**PROVIDED RECORDS**
'''
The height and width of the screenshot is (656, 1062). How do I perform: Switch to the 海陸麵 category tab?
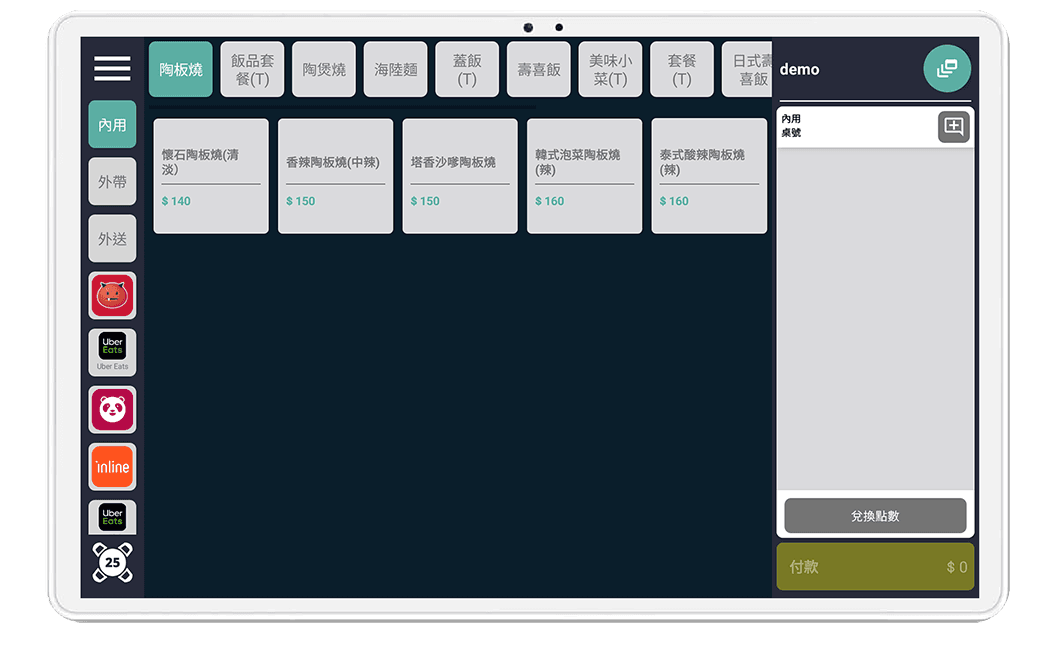(x=396, y=70)
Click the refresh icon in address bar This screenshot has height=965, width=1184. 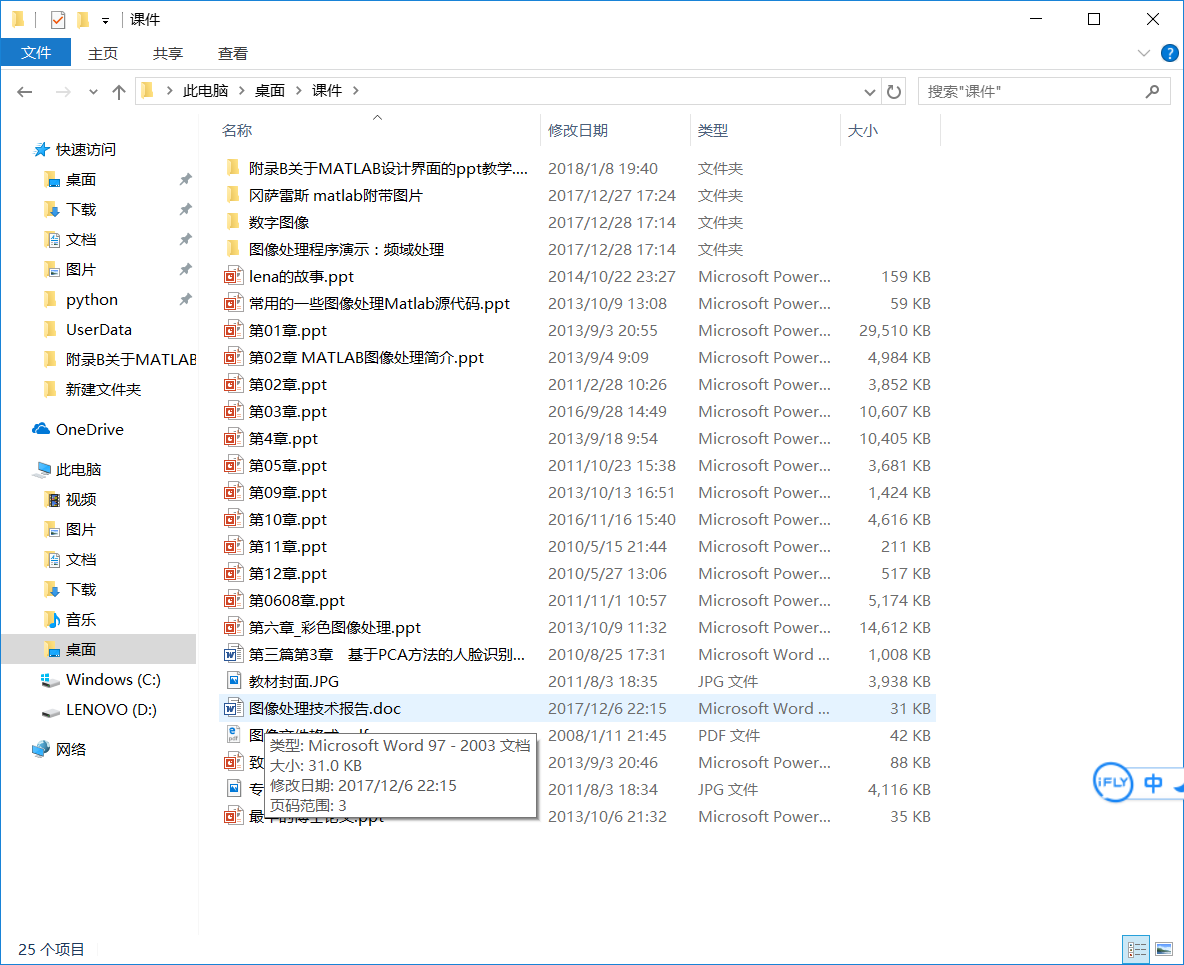click(x=893, y=91)
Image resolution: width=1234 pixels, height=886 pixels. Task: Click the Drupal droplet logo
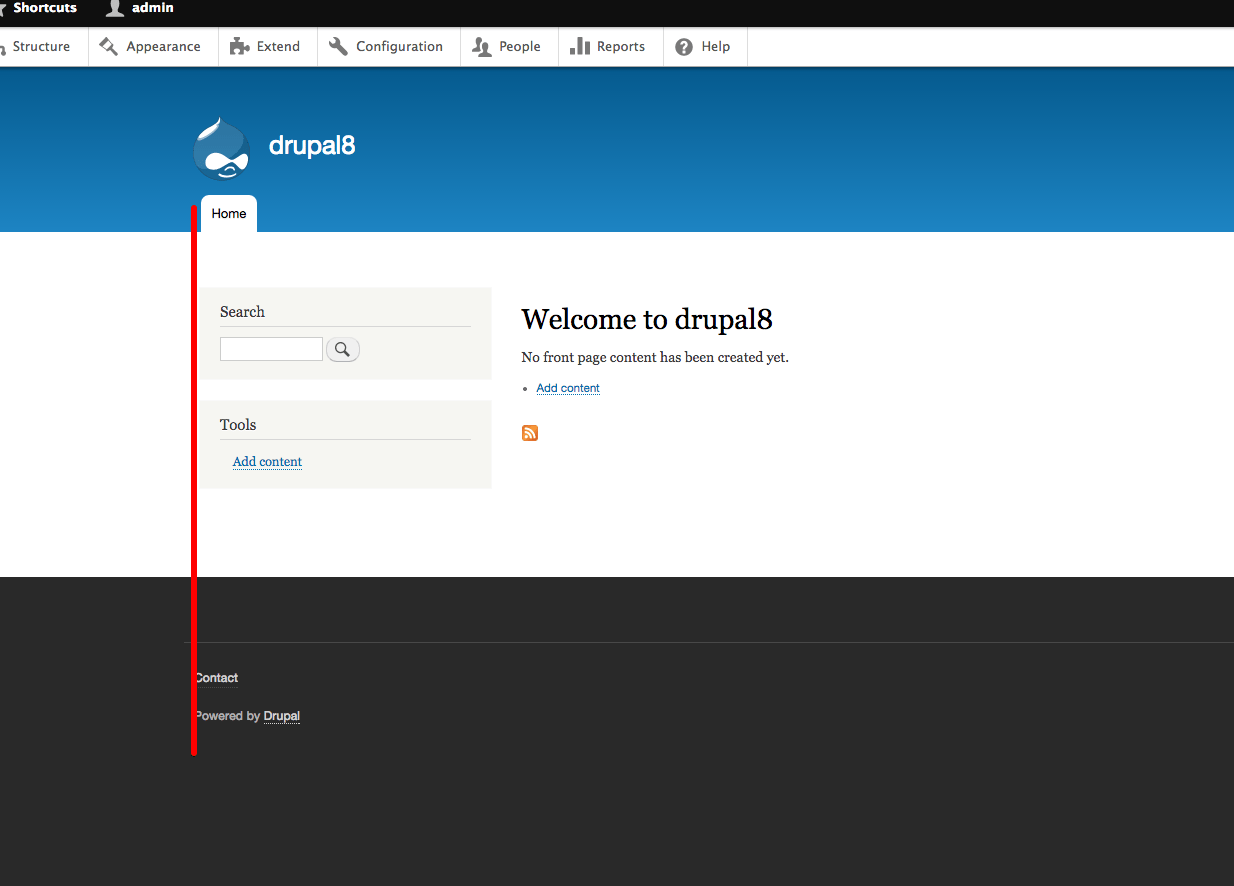pyautogui.click(x=221, y=147)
'''
**ACTION ITEM**
The exact lines from the one containing "Image resolution: width=1234" through the end of the data are to be copied, with both ends kept and pictures left out.

**RESPONSE AREA**
Image resolution: width=1234 pixels, height=886 pixels. Task: Click the Drupal droplet logo
pyautogui.click(x=221, y=147)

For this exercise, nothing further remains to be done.